Budgeting for Branded Swag: How Much Should You Invest?

How much money should you invest in swag? How quickly should you scale? How often should you create and distribute new swag? Don't blow your swag budget on gifting platform fees like Sendoso or Alyce, which could charge you thousands more than is in your entire gifting budget.

When budgeting for branded swag, it's essential to strike a balance between quality and quantity. A simple rule of thumb is that your promotional goods shouldn’t surpass 20% of your marketing budget, but how much you spend will boil down to several factors unique to your company and goals.

Consider allocating a specific percentage of your marketing budget to corporate swag, or even ordering swag as you need and on an on-demand basis. This will help you ensure that you have a consistent supply of branded merch without overspending. Keep in mind that it's not just about the cost of the items themselves, but also the cost of customization, packaging, and shipping.

Another important factor to consider is the perceived value of the swag. Investing in high-quality items that people actually want and will use can have a greater impact than cheaper, low-quality items. Consider the preferences and interests of your target audience when selecting the type of swag to invest in. And don’t forget to regularly evaluate the effectiveness of your swag. Monitor the response rates, engagement levels, and ROI of different types of swag to determine what is working and what is not. This will help you make informed decisions about where to allocate your budget in the future or what pieces of swag to drop from your rotation.

Dodge Mistakes and Nail Your Branded Swag in Any Campaign

Let’s review: Send swag that's high-quality, desirable by your audience, and aligns with your brand mission or values.  

This may seem simple enough, but when it comes to actually sourcing and buying your new batch of swag, you may find it’s easier to misstep than you thought. One common mistake to avoid when using branded swag in marketing is sending out low-quality items. It may be tempting to go for cheaper options to save money or send a higher quantity, but if the swag is of poor quality, it reflects poorly on your brand.
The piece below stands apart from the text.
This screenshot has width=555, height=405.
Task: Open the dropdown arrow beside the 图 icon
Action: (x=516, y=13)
Invest in high-quality items that will leave a lasting impression on your audience and give instant value.

Another mistake to avoid is choosing swag that doesn't appeal to your target audience. Take the time to research and understand what your audience wants and values. If your audience consists of tech-savvy professionals, they may appreciate branded merch like USB drives or phone chargers. On the other hand, if your target audience is more eco-conscious, consider eco-friendly options like reusable water bottles or tote bags.

It's also important to ensure that the swag you choose aligns with your brand mission or values. Your branded swag should be a reflection of your brand identity and what you stand for. If your brand promotes sustainability, for example, consider opting for eco-friendly corporate swag.
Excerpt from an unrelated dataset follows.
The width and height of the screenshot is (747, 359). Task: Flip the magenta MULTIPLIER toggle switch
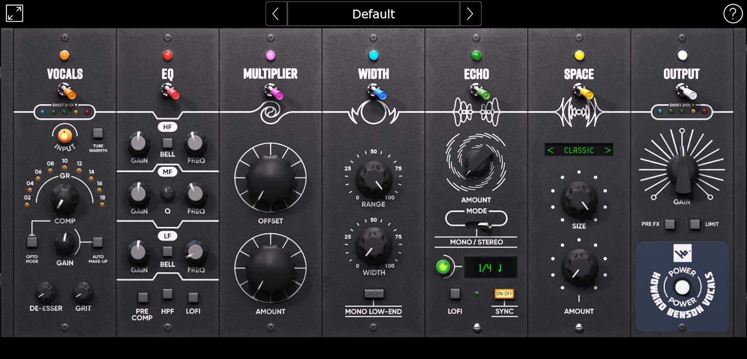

Additionally, it's crucial to have a clear strategy in place for distributing and using your branded swag. Don't just hand out swag randomly – think about how you can maximize its impact. Consider using it as a giveaway at events, sending it as a thank you to loyal customers, or incorporating it into your social media campaigns.
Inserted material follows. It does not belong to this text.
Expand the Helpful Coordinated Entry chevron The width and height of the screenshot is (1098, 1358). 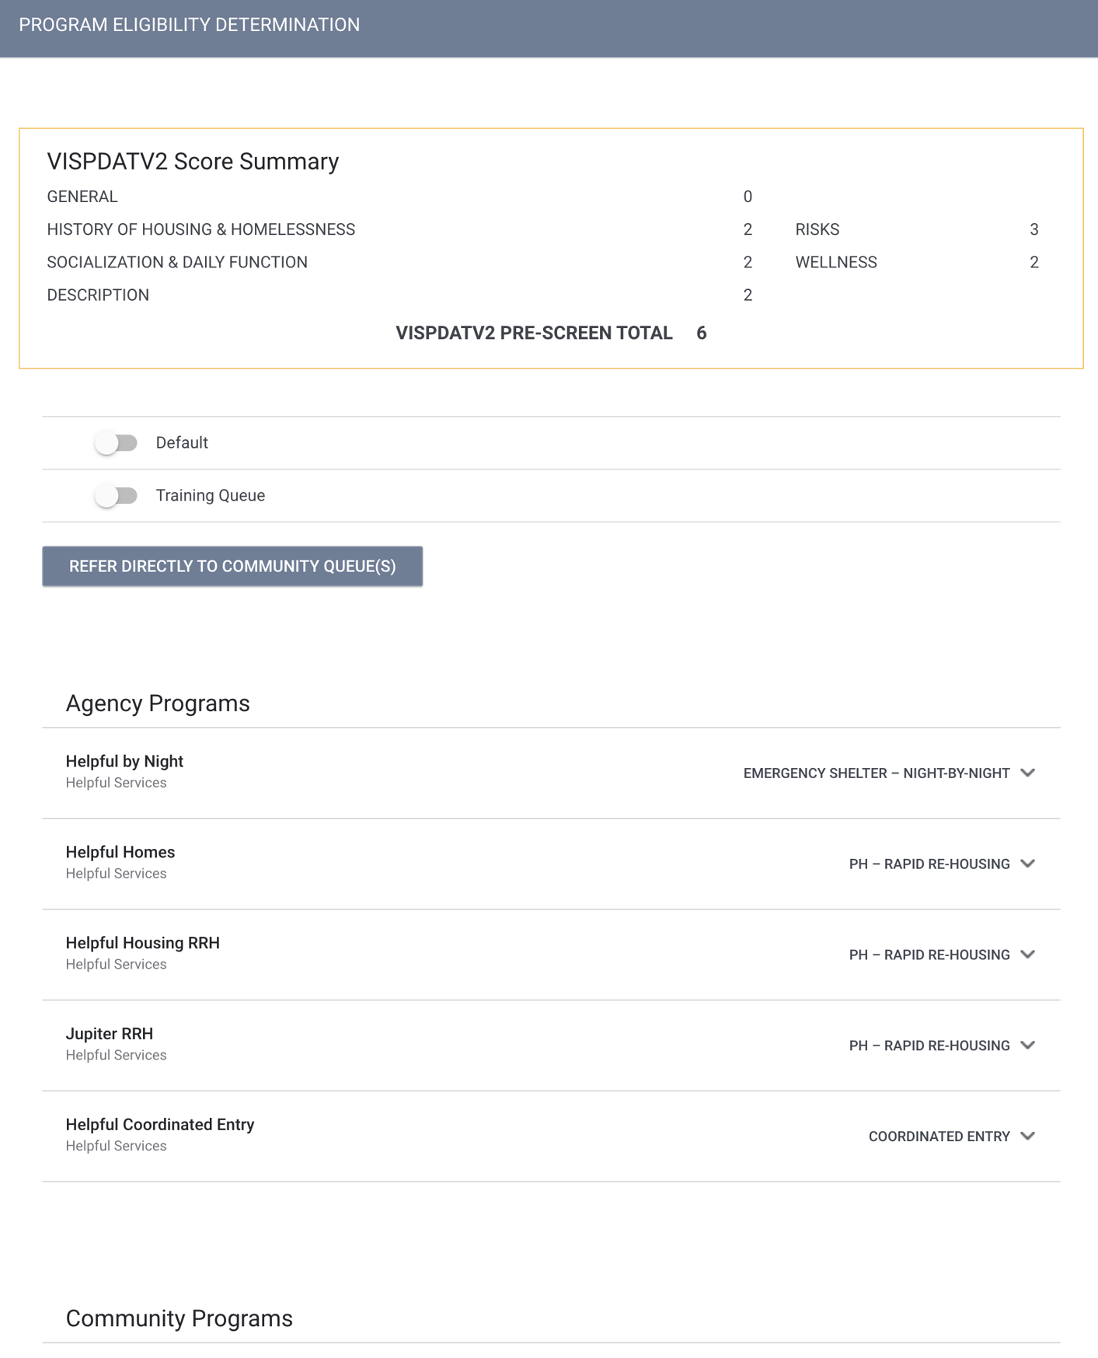[x=1027, y=1136]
Finally, be thoughtful when designing your branded swag. Ensure that your designs and messaging are consistent with your overall branding. The swag should be visually appealing and memorable. Think about how your audience will use or display the swag, and design accordingly.

When it comes to using branded swag in marketing, sales, customer success, or HR and talent initiatives, it's important to avoid common mistakes such as sending out low-quality items, choosing swag that doesn't resonate with your audience, neglecting to align it with your brand values, and not having a clear distribution strategy. By avoiding these mistakes and taking a thoughtful approach to your branded swag, you can harness its power and make a lasting impact on your target audience.